Le déjeuner de lundi de Pentecôte pourrait être l’un des plus beaux de ma vie. Nous sommes trois, mon fils, ma femme et moi, dont deux qui boivent. Le point de départ est une bouteille qui fait partie des bouteilles illisibles entassées dans des cases de ma cave. J’avais repéré une bouteille qui me semble la plus vieille de ce groupe. Elle est de forme bourguignonne et contient un vin blanc dont la couleur me fascine, avec des notes orangées tendant vers le rose. C’est inhabituel pour un bourgogne blanc ancien mais je suis quasi sûr que ce vin sera grandiose et je mets à imaginer qu’il a le plus beau goût possible de tous les vins de ma cave. Alors, j’ai mis dans sa case un papier sous elle avec le nom de mon fils. J’ajoute deux autres vins qui me tentent en les voyant en cave.
Par une chance inouïe ma femme a prévu pour ce déjeuner du Wagyu et des pigeons. Une bonne étoile doit veiller sur ce déjeuner.
A 9h j’ouvre la bouteille inconnue dont le bouchon vient entier, d’une qualité de liège qu’on ne trouve que dans les vins très anciens du 19ème siècle, peut-être avant 1860. Le parfum est incroyable et évoque un vin doux. Ce parfum entêtant est incroyable. L’idée qui me vient immédiatement est celle d’un Vouvray ou d’un Coteaux du Layon. Et pour l’âge, la bouteille et le bouchon m’indiquent que c’est probablement de la décennie 1870, voire avant.
J’ouvre ensuite La Tâche 1957 au niveau assez bas mais convenable et de belle couleur. Le bouchon se casse en de multiples morceaux, la partie basse collée au verre résistant fortement. Le nez du vin est exactement ce que je souhaitais pour cette année que j’apprécie.
Ce n’est que vers 10h30 que j’ouvre le Mumm Cordon Rouge 1937 dont le bouchon sale se brise à la torsion. Le parfum est très engageant.

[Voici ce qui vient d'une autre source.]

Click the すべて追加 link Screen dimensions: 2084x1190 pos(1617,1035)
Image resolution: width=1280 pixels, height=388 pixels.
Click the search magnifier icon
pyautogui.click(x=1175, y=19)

Vers 13 heures je sers le Champagne Mumm Cordon Rouge 1937. Il n’a pas de bulles mais le pétillant est préservé. La couleur est d’un bel orange. Le champagne est précis, charmant, très long et raffiné et mon fils est de mon avis, ce champagne est plus grand que le Krug Private Cuvée années 50 et que le Mercier 1949 d’hier. Il est rond, joyeux, raffiné. C’est un très grand champagne, bien sûr ancien, mais qui a gardé une énergie intacte.
Le Wagyu est fondant. Le vin blanc, appelons-le Vouvray 1877 pour avoir une année qui finit en « 7 » comme les deux autres, dont le millésime est connu, a un parfum extraordinaire d’une richesse aromatique infinie. Je ne crois pas avoir connu de vin liquoreux aussi délicat et complexe. C’est du velours. Il serait inopportun de faire des comparaisons mais je pense que ce vin moelleux atteint des sommets absolus d’excellence. L’accord avec le Wagyu est divin. Mon fils me dit qu’il n’a jamais bu de liquoreux de ce niveau.
La Tâche Domaine de la Romanée Conti 1957 a une couleur très claire, très représentative de son domaine. Le parfum est de sel, entraînant. En bouche c’est un vin d’une élégance extrême. Il est d’un millésime calme ce qui lui permet d’exprimer toutes ses subtilités. Avec les pigeons à la goutte de sang, l’accord est absolument divin. Le vin rouge s’adapte aussi élégamment au Wagyu.
J’ai l’impression qu’à chaque gorgée et qu’à chaque bouchée, on touche la perfection absolue. C’est une sensation très rare que de recevoir des saveurs parfaites et éblouissantes. C’est pour cela que je considère ce repas comme l’un des plus grands de ma vie. Un vin blanc moelleux unique de complexités et de douceur, des viandes parfaites et des accords naturellement idéaux. Ce n’est que du bonheur.
Le dessert, de poires Belle-Hélène a réussi à trouver sa voie avec le Mumm 1937. La vie est belle.